▶ Task:
Output everything in the inflation trading passage from "Governments have linked" down to "spiralling higher still.", copied word for word.

▶ Selected passage:
☆ ☆ ☆

Governments have linked debt payments to inflation for decades, providing the foundations for a specialised market in which traders and investors can hedge and take views on the path of consumer prices in the years ahead. Inflation trading became a backwater after the 2008 financial crisis, as Western economies struggled with anaemic growth and inflation lay dormant.

But that changed abruptly in the early 2020s with the arrival of Covid-19. Huge government fiscal spending combined with supply-chain disruptions sowed the seeds for a massive shock to prices. Then, in February 2022, Russia’s invasion of Ukraine triggered a surge in commodity prices that sent inflation spiralling higher still.

In the US, annual rises in consumer prices peaked at just over 9% in June 2022, having spent most of the previous decade around – and often below – the Federal Reserve's 2% target. Banks’ inflation trading revenues increased more than fivefold in the first half of that year compared with 2019, when they made around US$550m over the same period, according to BCG Expand. 

Volume surge

Inflation has since cooled considerably to 2.7% in July in the US but its path remains the subject of fierce debate. Dariush Mirfendereski, co-head of flow and structured rates for EMEA at MUFG, said there have been several inflation-inducing or reducing themes this year including tariffs, conflicts in the Middle East and a series of economic releases that have been critical for indicating when central banks might cut interest rates – and by how much.

☆ ☆ ☆

▶ Data records:
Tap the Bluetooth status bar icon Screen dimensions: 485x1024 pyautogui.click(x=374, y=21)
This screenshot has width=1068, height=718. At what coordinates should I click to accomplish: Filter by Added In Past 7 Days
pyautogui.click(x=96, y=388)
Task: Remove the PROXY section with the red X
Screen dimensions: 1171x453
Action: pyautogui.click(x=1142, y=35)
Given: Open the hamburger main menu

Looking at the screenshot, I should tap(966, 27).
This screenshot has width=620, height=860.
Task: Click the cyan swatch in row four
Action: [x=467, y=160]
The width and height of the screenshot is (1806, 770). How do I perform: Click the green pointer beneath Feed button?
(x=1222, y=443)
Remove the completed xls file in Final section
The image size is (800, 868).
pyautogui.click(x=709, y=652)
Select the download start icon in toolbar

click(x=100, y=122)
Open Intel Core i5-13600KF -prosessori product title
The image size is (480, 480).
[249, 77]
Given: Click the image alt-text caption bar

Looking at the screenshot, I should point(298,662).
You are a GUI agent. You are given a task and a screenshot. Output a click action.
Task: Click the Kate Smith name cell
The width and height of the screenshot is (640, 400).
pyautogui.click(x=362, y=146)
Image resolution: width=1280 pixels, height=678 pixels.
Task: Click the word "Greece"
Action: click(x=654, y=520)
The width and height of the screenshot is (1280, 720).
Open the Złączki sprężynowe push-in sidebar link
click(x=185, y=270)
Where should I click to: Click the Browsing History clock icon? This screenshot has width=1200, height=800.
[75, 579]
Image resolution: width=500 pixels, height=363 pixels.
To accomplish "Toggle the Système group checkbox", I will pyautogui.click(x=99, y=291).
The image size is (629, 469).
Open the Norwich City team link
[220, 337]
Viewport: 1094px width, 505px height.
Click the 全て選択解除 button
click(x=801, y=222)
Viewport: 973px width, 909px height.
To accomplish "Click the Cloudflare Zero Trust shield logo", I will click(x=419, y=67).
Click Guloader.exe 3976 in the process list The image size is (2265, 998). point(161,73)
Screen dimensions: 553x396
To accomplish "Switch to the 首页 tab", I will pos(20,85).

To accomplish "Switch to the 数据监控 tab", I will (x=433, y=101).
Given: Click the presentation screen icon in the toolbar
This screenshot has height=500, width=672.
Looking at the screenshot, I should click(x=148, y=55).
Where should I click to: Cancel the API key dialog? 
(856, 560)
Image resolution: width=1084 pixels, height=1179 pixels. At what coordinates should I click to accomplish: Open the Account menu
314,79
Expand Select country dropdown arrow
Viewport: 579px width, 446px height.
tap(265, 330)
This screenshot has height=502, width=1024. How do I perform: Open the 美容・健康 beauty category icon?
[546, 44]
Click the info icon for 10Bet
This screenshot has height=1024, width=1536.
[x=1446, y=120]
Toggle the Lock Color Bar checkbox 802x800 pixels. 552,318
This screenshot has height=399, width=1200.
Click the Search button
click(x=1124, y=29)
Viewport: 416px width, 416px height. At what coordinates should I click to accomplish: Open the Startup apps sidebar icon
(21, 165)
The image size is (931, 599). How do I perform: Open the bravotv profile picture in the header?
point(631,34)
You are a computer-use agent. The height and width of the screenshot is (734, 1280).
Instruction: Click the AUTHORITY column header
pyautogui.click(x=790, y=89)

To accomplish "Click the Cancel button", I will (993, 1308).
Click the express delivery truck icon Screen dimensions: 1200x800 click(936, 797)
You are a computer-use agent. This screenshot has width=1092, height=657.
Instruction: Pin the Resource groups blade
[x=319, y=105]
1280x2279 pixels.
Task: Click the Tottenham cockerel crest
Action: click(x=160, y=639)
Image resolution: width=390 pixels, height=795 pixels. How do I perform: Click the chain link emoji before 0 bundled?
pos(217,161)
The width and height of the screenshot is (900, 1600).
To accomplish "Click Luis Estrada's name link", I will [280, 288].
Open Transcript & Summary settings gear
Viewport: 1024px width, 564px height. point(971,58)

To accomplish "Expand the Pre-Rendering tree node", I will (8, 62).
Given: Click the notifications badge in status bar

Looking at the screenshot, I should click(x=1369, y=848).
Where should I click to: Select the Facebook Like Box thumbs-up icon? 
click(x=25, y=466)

☆ ☆ ☆

▶ Your response:
Governments have linked debt payments to inflation for decades, providing the foundations for a specialised market in which traders and investors can hedge and take views on the path of consumer prices in the years ahead. Inflation trading became a backwater after the 2008 financial crisis, as Western economies struggled with anaemic growth and inflation lay dormant.

But that changed abruptly in the early 2020s with the arrival of Covid-19. Huge government fiscal spending combined with supply-chain disruptions sowed the seeds for a massive shock to prices. Then, in February 2022, Russia’s invasion of Ukraine triggered a surge in commodity prices that sent inflation spiralling higher still.